● **Texte affiché**:
***

Ce n'est pas un secret, Clint Eastwood devait réaliser une nouvelle version de Une étoile est née. Seulement, des soucis de production l'ont contraint à ajourner le projet, ce qui ne lui a pas empêché de rebondir avec un autre spectacle musical, celui racontant la genèse du groupe Four Seasons sur près de 35 ans, jusqu'en 1990.

Four seasons était (et existe encore d'ailleurs, avec d'autres membres) de pop rock très populaire en Amérique ; pour aller dans les grandes lignes, ce quatuor de jeunes hommes était l'équivalent des Beatles, y compris dans les caractères où deux d'entre eux, Tommy DeVito et Franky Valli étaient les têtes pensantes du groupe.
Eastwood raconte cette histoire, au fond très américaine, du rise and fall, où l'un d'entre eux va saboter l'harmonie du groupe, où un autre va pondre des tubes comme on fait pipi, et l'un va de par sa voix très singulière, déchainer les passions, ce qui ne sera pas sans conséquences sur leurs vies personnelles.

***

● **Consigne**: D'après le texte sur le film de Clint Eastwood, pourquoi a-t-il dû ajourner sa nouvelle version de Une étoile est née ? Répondez en une phrase.

● **Extrait des données**:
***

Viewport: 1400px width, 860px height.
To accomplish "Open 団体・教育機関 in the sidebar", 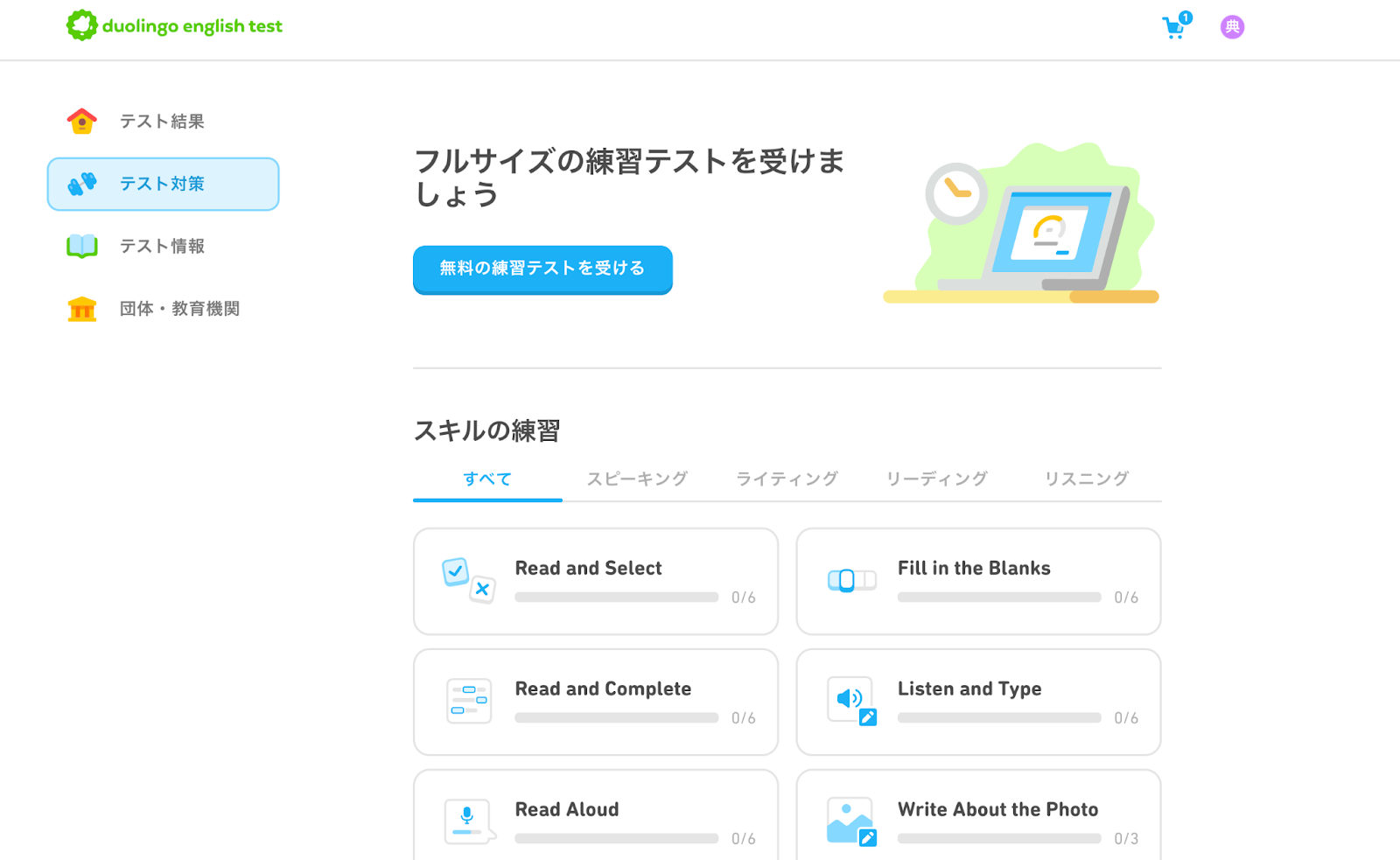I will 179,309.
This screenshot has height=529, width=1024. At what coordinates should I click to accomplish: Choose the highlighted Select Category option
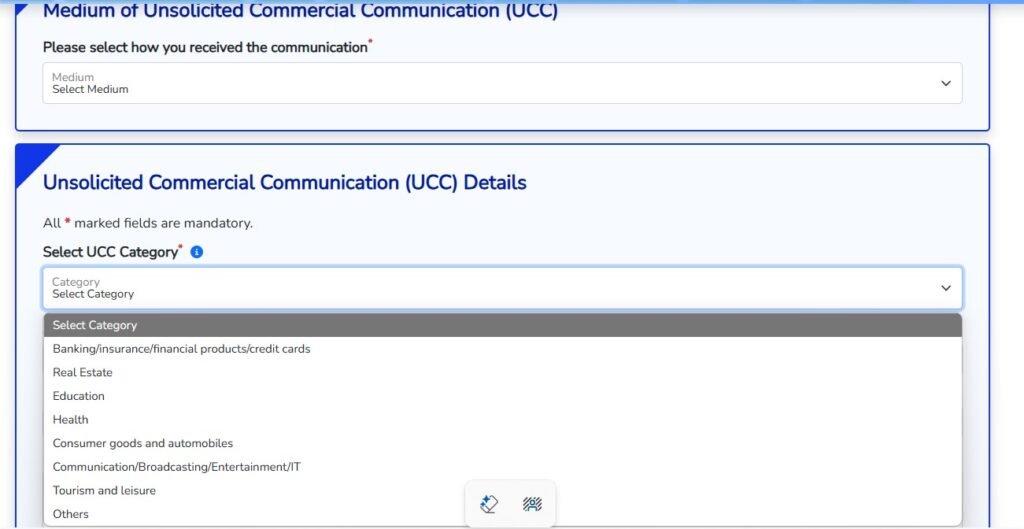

***

● **Réponse**: Il a dû ajourner le projet à cause de soucis de production.